Homeland security evaluates each security level for possible terrorist attacks bases on the threat level. Each level is characterized by tasks and responsibilities as outline in the protective measure. All government functions, public and private agencies are required to train their employees on the implementation of these measures. Therefore, to mitigate potential Sarin nerve agent’s attacks, Homeland security has employed strategic measures to detect and prevent terrorist attacks using Sarin nerve agent (Wang, 2005). These include diagnosis and detection strategies like surveillance and detection of strategic positions including airports, subways, water utilities and critical facilities. However, despite these prevention and protective efforts, homeland security is critically prepared to respond to incidents of Sarin nerve agent attacks.

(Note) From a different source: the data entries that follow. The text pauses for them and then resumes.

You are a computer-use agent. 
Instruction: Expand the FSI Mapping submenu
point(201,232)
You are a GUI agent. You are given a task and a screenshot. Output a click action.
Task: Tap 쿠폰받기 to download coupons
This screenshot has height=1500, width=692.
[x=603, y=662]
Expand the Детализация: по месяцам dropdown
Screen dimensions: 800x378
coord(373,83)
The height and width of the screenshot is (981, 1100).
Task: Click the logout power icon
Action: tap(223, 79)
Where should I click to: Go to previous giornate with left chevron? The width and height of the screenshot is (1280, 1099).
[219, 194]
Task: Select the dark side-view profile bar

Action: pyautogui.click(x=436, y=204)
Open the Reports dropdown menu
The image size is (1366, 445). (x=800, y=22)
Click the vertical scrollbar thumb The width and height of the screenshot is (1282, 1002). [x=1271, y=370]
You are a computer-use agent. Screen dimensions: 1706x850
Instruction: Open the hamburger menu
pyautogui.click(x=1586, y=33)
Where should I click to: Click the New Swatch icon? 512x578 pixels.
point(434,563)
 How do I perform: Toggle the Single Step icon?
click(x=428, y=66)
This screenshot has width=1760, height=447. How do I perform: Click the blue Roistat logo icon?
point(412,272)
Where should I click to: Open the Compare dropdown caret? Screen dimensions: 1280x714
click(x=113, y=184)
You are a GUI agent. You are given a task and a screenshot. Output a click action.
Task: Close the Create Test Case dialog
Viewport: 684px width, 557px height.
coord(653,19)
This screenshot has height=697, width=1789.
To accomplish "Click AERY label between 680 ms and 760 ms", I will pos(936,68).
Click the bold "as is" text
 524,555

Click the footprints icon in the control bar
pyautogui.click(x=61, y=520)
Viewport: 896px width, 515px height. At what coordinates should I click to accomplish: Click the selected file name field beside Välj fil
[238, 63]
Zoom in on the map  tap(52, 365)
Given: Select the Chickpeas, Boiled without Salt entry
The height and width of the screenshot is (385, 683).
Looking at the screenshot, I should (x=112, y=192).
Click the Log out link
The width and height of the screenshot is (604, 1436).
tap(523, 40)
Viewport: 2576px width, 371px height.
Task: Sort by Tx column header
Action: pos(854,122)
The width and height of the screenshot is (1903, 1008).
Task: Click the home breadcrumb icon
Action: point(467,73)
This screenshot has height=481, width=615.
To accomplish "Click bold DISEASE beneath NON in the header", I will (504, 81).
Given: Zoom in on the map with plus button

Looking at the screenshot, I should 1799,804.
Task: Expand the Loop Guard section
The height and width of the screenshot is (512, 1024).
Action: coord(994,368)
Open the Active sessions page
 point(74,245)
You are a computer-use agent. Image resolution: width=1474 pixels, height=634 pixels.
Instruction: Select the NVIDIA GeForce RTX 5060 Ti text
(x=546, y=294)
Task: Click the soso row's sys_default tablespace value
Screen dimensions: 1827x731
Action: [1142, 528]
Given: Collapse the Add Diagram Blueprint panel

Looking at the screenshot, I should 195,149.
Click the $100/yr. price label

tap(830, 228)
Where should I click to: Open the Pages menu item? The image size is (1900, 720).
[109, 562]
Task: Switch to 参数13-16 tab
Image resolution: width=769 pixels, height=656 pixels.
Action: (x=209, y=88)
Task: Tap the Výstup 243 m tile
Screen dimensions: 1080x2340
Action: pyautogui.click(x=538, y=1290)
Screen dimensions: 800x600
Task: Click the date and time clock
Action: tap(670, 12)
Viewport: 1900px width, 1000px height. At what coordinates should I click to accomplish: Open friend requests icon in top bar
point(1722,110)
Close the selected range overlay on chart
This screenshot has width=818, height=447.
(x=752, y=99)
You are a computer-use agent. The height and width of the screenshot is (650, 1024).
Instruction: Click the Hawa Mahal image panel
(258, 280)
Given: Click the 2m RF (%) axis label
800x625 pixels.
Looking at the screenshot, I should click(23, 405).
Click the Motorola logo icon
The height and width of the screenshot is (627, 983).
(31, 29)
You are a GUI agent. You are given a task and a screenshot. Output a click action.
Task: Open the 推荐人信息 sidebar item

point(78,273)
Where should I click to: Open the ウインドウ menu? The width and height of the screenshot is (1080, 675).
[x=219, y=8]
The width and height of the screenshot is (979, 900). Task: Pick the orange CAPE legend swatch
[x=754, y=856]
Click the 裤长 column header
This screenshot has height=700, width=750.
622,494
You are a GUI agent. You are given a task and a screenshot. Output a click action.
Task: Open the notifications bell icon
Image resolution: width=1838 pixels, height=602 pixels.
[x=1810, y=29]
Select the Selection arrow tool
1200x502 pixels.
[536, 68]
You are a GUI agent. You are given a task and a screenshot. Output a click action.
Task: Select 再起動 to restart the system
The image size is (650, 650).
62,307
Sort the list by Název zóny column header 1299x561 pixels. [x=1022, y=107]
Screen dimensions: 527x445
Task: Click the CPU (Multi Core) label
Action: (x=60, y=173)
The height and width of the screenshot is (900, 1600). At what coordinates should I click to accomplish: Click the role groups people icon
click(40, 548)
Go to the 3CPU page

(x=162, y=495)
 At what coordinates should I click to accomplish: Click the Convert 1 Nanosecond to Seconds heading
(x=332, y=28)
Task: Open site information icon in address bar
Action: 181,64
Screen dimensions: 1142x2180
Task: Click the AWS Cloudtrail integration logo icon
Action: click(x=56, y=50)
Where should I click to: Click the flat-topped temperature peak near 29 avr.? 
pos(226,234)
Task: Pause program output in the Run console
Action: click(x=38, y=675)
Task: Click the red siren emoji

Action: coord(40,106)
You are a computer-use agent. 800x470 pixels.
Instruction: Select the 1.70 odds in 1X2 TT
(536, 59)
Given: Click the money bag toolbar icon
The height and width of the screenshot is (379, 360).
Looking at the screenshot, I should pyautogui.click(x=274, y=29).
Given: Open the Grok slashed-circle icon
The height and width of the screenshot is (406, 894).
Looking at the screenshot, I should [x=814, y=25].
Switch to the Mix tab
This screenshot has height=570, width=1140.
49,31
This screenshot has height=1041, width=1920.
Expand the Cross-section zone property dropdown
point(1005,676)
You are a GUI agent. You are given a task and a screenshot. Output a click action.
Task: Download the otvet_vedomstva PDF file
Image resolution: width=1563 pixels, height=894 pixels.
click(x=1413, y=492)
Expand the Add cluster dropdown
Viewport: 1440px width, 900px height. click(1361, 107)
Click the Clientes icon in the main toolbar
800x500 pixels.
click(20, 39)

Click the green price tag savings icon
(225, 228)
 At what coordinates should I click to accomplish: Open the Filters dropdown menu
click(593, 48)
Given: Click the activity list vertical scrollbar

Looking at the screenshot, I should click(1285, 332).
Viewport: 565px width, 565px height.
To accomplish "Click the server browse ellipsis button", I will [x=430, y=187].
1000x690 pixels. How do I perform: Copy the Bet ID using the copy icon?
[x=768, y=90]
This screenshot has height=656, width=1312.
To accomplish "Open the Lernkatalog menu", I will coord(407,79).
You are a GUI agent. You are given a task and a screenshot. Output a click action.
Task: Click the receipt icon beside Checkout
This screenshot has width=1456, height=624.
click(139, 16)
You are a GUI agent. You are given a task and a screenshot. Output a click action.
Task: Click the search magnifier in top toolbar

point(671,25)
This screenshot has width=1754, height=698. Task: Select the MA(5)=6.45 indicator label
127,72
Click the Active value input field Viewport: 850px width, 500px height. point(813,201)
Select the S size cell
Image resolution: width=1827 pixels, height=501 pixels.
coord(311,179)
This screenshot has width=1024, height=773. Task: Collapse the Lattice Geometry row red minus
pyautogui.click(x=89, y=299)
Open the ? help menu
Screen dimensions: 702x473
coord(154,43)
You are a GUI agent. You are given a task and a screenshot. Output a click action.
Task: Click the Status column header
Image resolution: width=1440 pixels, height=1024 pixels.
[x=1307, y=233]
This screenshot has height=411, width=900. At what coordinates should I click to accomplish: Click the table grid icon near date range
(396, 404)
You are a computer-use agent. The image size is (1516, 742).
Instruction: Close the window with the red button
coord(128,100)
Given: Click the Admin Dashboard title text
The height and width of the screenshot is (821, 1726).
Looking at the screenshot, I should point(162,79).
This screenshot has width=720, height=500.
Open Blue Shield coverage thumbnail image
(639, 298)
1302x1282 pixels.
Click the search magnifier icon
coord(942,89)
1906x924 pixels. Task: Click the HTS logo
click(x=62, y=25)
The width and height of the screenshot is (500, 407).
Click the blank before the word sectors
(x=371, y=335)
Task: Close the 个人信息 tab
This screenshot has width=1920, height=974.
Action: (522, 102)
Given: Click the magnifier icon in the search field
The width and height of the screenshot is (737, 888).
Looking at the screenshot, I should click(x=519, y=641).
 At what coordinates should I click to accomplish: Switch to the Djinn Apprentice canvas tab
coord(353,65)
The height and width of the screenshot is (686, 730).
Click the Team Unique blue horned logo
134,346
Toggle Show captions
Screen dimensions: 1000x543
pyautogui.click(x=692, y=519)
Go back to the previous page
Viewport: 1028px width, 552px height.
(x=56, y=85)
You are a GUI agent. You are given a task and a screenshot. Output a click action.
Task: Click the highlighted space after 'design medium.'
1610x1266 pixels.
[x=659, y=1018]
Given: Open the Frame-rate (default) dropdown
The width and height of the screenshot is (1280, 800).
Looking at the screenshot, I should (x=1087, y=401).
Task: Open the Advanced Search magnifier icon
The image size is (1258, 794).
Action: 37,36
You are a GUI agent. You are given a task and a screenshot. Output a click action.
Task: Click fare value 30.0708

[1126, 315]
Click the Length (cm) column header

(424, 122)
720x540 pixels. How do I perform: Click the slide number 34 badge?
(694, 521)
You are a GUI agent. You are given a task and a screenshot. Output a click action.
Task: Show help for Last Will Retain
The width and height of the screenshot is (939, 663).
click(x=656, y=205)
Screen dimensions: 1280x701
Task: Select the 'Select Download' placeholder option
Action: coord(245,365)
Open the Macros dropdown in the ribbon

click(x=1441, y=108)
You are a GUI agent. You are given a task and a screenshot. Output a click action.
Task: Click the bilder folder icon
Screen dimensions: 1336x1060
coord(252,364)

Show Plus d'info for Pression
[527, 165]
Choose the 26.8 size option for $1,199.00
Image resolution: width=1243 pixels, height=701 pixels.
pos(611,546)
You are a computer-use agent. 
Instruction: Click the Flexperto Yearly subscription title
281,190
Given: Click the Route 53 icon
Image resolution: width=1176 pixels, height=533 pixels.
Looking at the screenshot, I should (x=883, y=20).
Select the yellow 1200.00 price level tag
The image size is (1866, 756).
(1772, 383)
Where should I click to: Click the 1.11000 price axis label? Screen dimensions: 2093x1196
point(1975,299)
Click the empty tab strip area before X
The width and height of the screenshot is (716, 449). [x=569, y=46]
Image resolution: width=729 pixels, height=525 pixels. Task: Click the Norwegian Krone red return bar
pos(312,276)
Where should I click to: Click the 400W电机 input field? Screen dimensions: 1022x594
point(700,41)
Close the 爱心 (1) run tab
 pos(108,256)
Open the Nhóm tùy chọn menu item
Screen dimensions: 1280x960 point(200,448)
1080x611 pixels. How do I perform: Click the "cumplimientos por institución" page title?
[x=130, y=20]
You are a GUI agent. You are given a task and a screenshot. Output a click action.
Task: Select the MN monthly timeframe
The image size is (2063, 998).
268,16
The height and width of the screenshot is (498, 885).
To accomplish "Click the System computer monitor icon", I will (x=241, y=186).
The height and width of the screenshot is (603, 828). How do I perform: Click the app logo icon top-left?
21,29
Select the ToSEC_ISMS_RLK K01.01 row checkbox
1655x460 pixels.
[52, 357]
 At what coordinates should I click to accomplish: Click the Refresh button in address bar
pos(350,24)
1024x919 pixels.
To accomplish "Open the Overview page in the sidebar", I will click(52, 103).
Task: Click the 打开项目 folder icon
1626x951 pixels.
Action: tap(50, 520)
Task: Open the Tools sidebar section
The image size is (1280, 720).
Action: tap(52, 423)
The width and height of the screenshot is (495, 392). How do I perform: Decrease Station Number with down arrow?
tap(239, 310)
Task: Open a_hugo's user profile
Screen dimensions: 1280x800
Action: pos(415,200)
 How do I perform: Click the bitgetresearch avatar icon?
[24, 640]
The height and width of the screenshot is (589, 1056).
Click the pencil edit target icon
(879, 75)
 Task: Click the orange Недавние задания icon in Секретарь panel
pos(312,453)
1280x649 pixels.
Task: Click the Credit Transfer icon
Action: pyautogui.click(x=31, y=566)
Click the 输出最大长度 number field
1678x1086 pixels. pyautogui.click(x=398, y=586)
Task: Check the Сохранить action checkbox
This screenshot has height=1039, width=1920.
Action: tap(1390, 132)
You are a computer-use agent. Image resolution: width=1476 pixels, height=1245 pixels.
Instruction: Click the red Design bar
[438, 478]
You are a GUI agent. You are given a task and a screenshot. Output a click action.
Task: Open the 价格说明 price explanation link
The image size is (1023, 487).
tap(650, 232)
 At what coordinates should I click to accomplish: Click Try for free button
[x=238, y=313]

It establishes the protocols to mitigate exposure and minimize casualties (Homeland Security Council, 2004). These include protocols on prevention and protection, emergency assessments, incident mitigation, public protection, victim care, investigation and recovery from Sarin nerve agent exposure.
Conclusion
The easy accessibility to the active ingredients in the synthesis of Sarin nerve gas creates a significant degree of apprehension. The physical and chemical characteristics of Sarin make the agent difficult to identify and detect in the absence of specialized equipments. Therefore, the danger posed by possible uses of Sarin as a weapon by terrorists is critical. Training on Sarin diagnosis and treatment should be provided to all levels of medical practitioners across the world. This will mitigate cases of Sarin nerve gas poisoning where remedial action is taken instantly.